To support it’s coronation of the program, the only statistic the Times offers of even slight heft is that “more than a dozen states adopted new laws intended to comply with the rules of the program.”


That is hardly impressive.


For one thing, there are fifty states — thirteen or so isn’t that many.


More importantly, as I point out in the Daily Caller and have noted previously, it appears that most of these legal changes that have been made will have scant practical impact beyond making states more competitive in the RTTT. And there is little reason to believe that even if the changes are potentially meaningful, states will enforce the changes once the states have gotten — or been turned down for — RTTT funds. After all, evasion of any real accountability has been the name of the game for decades.

But you don’t even need to find the changes that states have actually made to see what a Plastic Man-like reach the Times is making. Just look at the other evidence it cites to support its pronouncement:

To apply for grants, state political leaders and education officials had to confer with the leaders of local school districts in ways that were often new to them. Even for states that don’t get grants, the new contacts and conversations will be helpful as education reform moves forward.

Now, if this $4.35 billion program were called Network to the Top, or Chat to the Top, this might make me feel like a well-rewarded taxpayer (though I’d sure like to see some concrete evidence that it opened up myriad new channels of communication). But this is supposed to be drastically raising standards and achievement, not email volume.

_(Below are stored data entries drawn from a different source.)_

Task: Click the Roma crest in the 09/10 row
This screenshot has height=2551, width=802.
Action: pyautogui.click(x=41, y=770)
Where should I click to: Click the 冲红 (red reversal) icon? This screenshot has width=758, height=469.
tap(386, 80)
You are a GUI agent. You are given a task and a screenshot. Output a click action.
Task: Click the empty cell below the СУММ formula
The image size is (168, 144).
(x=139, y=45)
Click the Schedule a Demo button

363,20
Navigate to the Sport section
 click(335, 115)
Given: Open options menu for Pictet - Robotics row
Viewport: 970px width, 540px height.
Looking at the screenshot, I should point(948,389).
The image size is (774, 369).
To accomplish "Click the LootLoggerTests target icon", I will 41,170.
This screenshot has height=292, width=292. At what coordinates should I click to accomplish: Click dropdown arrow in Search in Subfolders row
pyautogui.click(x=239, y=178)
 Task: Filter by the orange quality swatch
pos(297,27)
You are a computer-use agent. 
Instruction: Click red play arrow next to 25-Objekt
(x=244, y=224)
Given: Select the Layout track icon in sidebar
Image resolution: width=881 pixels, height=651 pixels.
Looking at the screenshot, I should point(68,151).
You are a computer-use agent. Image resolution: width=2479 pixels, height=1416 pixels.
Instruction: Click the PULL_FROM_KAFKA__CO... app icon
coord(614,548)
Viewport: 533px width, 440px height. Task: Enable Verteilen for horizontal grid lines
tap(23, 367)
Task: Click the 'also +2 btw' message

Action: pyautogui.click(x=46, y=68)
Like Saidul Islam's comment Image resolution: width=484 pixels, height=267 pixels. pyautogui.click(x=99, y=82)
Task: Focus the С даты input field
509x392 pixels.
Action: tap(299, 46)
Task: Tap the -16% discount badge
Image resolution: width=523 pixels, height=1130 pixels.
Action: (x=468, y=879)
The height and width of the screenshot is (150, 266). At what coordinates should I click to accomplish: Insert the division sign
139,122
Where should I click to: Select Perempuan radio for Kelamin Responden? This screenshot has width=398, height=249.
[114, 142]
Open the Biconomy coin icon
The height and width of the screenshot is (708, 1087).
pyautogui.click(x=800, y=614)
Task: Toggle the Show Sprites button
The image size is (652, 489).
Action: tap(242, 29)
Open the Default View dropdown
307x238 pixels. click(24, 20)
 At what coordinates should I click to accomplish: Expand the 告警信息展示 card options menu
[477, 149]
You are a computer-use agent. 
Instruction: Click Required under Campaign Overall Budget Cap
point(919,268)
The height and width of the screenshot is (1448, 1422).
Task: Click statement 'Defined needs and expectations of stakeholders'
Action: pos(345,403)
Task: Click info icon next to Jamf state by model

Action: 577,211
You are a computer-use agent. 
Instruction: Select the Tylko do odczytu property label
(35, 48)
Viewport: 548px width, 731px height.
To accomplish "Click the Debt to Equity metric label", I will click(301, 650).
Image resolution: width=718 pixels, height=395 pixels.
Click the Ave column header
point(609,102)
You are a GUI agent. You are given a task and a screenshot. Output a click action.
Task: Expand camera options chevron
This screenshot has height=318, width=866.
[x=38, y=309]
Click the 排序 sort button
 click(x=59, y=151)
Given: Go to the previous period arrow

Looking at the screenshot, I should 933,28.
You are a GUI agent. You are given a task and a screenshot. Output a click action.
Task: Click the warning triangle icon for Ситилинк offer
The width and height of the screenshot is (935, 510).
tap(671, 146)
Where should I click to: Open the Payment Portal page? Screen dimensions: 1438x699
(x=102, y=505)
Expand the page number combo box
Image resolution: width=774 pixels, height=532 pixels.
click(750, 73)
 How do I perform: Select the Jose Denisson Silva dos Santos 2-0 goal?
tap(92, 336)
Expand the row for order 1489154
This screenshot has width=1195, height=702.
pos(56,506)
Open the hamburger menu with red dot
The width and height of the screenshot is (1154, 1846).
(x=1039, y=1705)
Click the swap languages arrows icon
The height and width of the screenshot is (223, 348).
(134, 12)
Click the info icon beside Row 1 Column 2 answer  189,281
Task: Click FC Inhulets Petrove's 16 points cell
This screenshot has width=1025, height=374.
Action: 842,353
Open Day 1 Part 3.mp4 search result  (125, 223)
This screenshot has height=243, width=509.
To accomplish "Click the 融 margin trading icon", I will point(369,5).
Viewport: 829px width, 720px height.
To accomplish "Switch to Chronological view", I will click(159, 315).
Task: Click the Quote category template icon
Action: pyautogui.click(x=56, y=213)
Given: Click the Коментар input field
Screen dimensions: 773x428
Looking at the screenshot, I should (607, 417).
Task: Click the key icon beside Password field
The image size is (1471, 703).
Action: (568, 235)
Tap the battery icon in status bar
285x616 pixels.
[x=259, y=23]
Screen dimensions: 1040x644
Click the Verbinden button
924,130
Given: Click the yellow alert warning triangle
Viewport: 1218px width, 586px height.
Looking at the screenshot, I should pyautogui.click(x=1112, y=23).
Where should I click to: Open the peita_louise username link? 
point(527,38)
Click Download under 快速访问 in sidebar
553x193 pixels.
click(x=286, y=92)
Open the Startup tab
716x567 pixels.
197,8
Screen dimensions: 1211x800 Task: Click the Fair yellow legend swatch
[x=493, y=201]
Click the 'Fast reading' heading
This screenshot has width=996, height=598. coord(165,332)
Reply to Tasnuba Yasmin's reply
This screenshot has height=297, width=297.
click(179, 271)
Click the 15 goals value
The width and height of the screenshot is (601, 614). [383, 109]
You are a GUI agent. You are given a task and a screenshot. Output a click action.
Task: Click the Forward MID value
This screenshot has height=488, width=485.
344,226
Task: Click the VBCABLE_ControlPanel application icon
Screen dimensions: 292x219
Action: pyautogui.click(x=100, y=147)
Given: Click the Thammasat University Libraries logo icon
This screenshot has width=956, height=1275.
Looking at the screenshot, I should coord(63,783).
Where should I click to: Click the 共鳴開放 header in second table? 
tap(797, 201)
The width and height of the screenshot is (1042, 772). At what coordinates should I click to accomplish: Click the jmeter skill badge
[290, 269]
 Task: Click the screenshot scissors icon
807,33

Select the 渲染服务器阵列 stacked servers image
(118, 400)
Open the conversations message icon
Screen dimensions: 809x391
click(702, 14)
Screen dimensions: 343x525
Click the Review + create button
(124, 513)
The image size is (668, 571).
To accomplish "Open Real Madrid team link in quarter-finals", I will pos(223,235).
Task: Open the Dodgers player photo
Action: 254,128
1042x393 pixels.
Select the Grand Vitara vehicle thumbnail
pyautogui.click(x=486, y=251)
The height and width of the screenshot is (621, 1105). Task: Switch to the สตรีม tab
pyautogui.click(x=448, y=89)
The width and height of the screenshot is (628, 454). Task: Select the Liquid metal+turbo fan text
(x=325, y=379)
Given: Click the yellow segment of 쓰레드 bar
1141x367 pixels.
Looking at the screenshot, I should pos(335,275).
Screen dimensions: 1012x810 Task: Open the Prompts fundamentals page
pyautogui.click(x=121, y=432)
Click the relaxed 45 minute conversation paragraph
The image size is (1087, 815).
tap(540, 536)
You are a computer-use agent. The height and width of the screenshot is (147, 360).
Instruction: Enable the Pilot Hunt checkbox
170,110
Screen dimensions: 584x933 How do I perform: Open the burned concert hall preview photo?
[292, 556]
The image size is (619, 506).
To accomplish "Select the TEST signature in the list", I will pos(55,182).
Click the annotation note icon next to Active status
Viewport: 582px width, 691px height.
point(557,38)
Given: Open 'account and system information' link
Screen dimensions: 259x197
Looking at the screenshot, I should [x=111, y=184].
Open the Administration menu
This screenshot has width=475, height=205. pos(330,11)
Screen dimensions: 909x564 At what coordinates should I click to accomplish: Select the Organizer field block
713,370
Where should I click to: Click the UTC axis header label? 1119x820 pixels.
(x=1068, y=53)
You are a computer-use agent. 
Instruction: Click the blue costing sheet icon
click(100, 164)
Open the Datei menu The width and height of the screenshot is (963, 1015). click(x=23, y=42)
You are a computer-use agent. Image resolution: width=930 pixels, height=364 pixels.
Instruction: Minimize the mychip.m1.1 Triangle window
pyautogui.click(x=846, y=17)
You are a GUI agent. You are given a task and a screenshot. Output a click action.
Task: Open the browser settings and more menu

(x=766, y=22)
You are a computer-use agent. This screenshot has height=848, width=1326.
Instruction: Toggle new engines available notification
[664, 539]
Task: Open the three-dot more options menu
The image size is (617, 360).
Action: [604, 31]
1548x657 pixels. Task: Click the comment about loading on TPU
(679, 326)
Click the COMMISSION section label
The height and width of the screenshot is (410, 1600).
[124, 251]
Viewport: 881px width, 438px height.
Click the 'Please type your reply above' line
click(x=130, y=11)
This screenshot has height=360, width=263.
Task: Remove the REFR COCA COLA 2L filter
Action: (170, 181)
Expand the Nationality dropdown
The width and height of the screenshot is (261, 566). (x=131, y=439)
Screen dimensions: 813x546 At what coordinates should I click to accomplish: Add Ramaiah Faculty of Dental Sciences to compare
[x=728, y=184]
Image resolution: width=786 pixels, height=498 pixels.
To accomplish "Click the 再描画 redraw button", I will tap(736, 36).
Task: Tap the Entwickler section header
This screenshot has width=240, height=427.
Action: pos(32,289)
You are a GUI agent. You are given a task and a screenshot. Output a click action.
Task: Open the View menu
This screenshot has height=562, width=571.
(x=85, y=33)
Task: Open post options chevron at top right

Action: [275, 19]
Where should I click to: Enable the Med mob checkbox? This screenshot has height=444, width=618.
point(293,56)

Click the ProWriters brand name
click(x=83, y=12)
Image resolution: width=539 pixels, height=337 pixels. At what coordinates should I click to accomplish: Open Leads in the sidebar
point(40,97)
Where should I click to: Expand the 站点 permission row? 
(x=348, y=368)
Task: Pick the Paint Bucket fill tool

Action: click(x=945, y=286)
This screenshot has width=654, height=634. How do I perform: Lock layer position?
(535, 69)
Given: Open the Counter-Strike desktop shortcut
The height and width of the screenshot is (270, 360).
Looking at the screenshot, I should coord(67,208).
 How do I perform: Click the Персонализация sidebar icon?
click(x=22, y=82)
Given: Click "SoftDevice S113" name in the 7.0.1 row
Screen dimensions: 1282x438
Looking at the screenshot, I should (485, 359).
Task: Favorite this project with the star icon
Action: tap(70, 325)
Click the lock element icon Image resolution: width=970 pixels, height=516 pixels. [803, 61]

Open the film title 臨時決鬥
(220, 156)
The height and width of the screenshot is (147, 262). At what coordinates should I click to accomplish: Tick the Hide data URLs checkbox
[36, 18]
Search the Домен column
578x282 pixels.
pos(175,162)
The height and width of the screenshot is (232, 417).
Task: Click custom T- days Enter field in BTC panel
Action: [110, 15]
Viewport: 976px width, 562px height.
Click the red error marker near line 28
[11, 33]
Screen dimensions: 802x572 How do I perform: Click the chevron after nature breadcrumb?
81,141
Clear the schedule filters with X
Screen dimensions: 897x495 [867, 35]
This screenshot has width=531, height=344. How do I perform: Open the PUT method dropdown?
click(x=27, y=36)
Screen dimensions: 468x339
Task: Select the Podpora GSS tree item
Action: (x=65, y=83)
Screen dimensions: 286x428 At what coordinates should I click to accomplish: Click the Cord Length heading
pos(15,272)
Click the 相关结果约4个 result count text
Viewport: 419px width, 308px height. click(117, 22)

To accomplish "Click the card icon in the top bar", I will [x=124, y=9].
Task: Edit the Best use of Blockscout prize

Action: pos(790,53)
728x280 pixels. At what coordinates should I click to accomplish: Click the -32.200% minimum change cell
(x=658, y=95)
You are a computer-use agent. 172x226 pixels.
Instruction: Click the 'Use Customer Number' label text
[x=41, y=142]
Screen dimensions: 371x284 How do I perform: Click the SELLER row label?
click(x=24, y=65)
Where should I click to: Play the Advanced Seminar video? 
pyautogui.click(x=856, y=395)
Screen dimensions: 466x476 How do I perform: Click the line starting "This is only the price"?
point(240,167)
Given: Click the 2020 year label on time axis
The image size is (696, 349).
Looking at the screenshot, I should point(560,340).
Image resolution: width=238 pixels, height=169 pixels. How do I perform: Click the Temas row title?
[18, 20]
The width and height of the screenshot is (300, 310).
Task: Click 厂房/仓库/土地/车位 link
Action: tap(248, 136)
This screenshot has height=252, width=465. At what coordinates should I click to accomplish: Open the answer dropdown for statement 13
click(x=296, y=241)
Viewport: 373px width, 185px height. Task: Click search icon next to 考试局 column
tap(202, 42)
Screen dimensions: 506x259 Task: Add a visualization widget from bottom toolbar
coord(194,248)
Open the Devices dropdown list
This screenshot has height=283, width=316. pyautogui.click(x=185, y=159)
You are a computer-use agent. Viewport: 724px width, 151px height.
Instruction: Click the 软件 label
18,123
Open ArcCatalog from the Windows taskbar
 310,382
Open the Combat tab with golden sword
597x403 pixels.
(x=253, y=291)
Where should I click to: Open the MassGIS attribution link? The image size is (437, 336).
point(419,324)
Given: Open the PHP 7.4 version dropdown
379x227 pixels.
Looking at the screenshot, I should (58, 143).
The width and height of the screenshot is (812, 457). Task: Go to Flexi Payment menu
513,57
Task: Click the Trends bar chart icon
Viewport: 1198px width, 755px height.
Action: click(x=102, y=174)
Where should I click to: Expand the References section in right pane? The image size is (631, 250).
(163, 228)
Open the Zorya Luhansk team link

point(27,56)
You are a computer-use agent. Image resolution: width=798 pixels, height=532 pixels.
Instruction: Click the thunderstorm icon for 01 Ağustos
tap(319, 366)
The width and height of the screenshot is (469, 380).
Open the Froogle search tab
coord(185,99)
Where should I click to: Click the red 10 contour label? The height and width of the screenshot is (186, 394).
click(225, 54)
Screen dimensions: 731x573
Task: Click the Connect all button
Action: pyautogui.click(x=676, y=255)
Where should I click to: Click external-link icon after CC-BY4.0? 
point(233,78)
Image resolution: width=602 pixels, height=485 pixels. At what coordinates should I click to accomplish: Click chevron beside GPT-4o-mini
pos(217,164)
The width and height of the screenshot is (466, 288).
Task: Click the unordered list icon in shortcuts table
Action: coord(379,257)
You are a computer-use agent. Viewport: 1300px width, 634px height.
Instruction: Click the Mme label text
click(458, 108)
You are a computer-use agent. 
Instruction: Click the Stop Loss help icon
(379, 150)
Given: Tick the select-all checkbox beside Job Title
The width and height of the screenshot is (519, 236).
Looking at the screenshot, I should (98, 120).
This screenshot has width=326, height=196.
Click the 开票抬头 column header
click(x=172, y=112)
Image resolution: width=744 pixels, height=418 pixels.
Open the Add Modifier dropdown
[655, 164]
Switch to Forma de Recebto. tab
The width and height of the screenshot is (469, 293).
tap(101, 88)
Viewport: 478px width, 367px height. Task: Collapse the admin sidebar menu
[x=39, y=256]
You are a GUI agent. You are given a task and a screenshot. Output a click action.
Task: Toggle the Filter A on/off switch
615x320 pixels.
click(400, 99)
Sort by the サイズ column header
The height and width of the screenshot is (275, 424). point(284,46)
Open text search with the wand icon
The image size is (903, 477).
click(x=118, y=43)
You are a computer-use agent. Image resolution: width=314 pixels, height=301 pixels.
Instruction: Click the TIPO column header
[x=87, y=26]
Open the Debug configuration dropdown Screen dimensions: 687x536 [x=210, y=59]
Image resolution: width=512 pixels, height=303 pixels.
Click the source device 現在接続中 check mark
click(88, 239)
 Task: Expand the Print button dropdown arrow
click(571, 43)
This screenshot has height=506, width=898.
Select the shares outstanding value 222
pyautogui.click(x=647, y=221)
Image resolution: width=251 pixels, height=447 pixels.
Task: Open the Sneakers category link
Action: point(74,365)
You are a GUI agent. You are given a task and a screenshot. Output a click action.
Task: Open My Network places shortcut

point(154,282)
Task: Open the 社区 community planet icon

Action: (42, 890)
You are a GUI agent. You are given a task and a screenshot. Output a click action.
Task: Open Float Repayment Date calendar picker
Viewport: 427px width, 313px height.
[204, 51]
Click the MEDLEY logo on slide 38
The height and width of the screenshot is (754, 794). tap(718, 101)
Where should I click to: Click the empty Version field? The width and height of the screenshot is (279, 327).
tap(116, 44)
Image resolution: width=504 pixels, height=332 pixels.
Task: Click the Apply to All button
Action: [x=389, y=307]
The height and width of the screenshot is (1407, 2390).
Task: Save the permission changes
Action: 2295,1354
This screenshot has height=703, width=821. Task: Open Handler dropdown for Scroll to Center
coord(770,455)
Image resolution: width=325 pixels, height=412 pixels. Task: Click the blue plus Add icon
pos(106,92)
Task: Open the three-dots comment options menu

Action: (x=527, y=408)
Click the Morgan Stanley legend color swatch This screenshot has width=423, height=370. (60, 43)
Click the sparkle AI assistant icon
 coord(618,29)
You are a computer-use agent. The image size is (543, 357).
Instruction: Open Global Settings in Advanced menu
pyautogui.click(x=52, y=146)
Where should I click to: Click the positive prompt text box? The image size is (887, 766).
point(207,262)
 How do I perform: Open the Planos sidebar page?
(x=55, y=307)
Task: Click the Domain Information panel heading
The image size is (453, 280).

Here’s the other major RTTT accomplishment:

It clearly has broadened interest in the rigorous new national standards proposed last month by the National Governors Association and a group representing state school superintendents. That atmosphere could give the new standards, which reflect what students must know to succeed at college and to find good jobs in the 21st century, a real chance of gaining broad acceptance.

Without even getting into the dubious assumption that the draft Common Core State Standards are of high quality, or the very weak empirical case that national standards are beneficial, this point is actually very damning of Race to the Top.


The only reason that RTTT has “broadened interest” in national standards, as the Times so euphemistically put it, is that states essentially had to sign onto the common standards effort to compete for RTTT dough. If they hadn’t had to, many states probably would not have suddenly developed an “interest” in the national standards push.


This gives the lie to the logically challenged — but oft-repeated – assertion that adopting national standards is “voluntary” for states: It is voluntary only if they want to give up millions of taxpayer dollars. It also suggests that states are in RTTT for the money, which Secretary Duncan has warned they had better not be.


So has RTTT been a huge success? Absolutely not, and it seems the more its defenders insist that it has, the more clear it becomes that they are wrong.